Roughly 65% of the Middle East's population is under the age of 30. This youth bulge is both a threat and an opportunity. INJAZ tackles it by recognizing the importance of setting up programs that create three stepping stones in an emerging youth pathway: Build the skills, Inspire and guide the careers, and Foster entrepreneurship and employment programs. The success of each requires forging cross-sector collaboration between the public, private and non-profit sectors.
Say "Middle East" and "youth" and myriad visions likely come to mind.

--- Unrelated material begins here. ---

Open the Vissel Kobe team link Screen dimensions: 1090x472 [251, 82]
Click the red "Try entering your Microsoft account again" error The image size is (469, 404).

From the hope expressed by throngs of youth in Egypt's Tahrir Square to more menacing images of youth entering into and even leading armed conflict across the region.
When roughly 65% of the Middle East's population is under the age of 30 and a country does not offer pathways for helping these youths seize the economic opportunities to be productive members of society or political participants in their future then it is only natural for disillusionment to arise and for frustration to be channeled into other outlets. And historically this "
youth bulge" is not unique even to the Middle East.
The larger issue then seems to be one of pathways per se and not necessarily silver-bullet interventions. Perhaps that is the lesson we can learn from Injaz.
Established in 1999 and formalized as an independent Jordanian non-profit in 2001, it seeks to build the pathways for youth to become productive members of society and contributors to national economies, having reached over 700,000 young and aspiring citizens. The strategy? Partner with public, private, and non-profits to build three stepping stones: Skills building, inspirational and career guidance, and an entrepreneurship and employment program. Without one of these pillars the pathway is blocked.
All three are needed, otherwise disillusionment and frustration will appear: A youth with skills that isn't inspired or hasn't the knowledge to pursue a career strategy; a youth with inspiration but without the skills; a youth with an employment opportunity but without the skills to be successful nor the inspiration to take advantage of the chance to work.